▶ [Exercise requirements]:
The answer should be the lines from the one with "Click the AWS Products search icon" through the final line of the entries, restated word for word.
──────────────────────────────
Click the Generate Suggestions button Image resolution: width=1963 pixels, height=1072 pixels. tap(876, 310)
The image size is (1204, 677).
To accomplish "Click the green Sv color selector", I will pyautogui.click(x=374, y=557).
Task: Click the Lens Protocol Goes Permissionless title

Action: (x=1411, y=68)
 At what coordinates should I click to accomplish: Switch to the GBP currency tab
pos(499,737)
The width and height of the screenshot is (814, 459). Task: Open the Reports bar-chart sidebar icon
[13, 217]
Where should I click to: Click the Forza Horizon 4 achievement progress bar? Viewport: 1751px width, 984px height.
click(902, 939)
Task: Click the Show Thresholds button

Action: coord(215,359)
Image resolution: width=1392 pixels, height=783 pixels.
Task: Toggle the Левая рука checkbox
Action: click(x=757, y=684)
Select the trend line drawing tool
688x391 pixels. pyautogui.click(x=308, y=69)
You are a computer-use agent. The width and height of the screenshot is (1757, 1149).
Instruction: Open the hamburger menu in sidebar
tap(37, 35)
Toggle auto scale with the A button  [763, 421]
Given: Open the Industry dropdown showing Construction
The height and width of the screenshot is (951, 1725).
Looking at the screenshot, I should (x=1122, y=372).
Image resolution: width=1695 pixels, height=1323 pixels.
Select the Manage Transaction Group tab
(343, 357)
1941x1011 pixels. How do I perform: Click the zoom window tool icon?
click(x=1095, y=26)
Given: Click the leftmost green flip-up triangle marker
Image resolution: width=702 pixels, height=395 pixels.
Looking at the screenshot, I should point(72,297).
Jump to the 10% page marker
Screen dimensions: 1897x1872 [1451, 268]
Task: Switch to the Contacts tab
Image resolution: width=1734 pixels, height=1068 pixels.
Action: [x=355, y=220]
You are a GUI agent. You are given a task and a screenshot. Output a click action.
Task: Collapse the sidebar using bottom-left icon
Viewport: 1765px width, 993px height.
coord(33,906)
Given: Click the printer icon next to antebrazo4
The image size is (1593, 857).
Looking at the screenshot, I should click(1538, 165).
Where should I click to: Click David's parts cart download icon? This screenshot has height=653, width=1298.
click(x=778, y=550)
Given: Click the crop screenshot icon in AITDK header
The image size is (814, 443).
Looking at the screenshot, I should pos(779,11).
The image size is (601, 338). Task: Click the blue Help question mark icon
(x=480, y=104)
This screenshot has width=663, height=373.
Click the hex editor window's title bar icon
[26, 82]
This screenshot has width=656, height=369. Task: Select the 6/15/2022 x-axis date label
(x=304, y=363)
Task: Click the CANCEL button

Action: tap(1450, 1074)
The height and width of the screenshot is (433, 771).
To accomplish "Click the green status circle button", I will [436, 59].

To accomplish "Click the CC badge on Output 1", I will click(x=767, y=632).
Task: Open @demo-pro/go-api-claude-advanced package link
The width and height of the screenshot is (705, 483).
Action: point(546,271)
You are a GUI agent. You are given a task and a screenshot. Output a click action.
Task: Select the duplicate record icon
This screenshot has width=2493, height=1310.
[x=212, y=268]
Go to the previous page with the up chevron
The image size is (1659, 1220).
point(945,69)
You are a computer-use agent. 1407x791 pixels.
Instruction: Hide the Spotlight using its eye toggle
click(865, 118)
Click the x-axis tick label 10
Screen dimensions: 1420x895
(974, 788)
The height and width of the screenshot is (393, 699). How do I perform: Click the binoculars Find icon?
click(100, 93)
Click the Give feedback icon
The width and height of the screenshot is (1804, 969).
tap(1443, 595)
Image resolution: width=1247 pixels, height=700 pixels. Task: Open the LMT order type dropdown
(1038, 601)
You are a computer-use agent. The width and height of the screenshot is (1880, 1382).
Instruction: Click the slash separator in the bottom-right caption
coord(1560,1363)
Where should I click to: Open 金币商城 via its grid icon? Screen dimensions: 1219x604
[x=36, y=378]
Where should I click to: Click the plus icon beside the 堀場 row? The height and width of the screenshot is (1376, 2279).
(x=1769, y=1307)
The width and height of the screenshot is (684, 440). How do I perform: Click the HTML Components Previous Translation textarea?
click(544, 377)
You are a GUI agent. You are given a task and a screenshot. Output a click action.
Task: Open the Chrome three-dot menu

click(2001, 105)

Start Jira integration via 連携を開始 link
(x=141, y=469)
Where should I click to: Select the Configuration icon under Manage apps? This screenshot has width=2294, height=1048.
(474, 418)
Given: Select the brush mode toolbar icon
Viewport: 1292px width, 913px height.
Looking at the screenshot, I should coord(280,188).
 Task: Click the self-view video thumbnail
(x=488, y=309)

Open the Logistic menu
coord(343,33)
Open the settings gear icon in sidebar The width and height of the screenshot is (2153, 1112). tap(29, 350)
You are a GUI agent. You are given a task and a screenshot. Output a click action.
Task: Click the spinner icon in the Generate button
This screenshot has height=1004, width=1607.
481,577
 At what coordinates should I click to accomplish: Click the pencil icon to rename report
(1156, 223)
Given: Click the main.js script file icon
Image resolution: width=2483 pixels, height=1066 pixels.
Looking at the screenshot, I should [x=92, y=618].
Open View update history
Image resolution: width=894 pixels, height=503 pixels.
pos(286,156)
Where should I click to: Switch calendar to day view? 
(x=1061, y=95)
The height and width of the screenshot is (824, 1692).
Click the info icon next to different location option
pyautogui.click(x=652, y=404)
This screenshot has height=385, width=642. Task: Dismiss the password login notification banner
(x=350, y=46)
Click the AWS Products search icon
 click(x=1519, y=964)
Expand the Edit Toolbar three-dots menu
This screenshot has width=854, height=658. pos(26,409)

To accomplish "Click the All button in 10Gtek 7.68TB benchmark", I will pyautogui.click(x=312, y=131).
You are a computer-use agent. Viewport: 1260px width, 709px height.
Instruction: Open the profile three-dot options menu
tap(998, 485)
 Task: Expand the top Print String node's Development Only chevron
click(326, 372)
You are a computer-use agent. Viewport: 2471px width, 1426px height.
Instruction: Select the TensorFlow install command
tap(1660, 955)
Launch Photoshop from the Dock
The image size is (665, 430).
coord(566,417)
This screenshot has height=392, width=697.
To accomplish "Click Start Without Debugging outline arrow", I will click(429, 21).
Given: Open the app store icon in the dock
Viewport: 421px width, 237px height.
──────────────────────────────
▶ [Your response]:
Click the AWS Products search icon
 click(x=1519, y=964)
Expand the Edit Toolbar three-dots menu
This screenshot has width=854, height=658. pos(26,409)

To accomplish "Click the All button in 10Gtek 7.68TB benchmark", I will pyautogui.click(x=312, y=131).
You are a computer-use agent. Viewport: 1260px width, 709px height.
Instruction: Open the profile three-dot options menu
tap(998, 485)
 Task: Expand the top Print String node's Development Only chevron
click(326, 372)
You are a computer-use agent. Viewport: 2471px width, 1426px height.
Instruction: Select the TensorFlow install command
tap(1660, 955)
Launch Photoshop from the Dock
The image size is (665, 430).
coord(566,417)
This screenshot has height=392, width=697.
To accomplish "Click Start Without Debugging outline arrow", I will click(429, 21).
Given: Open the app store icon in the dock
Viewport: 421px width, 237px height.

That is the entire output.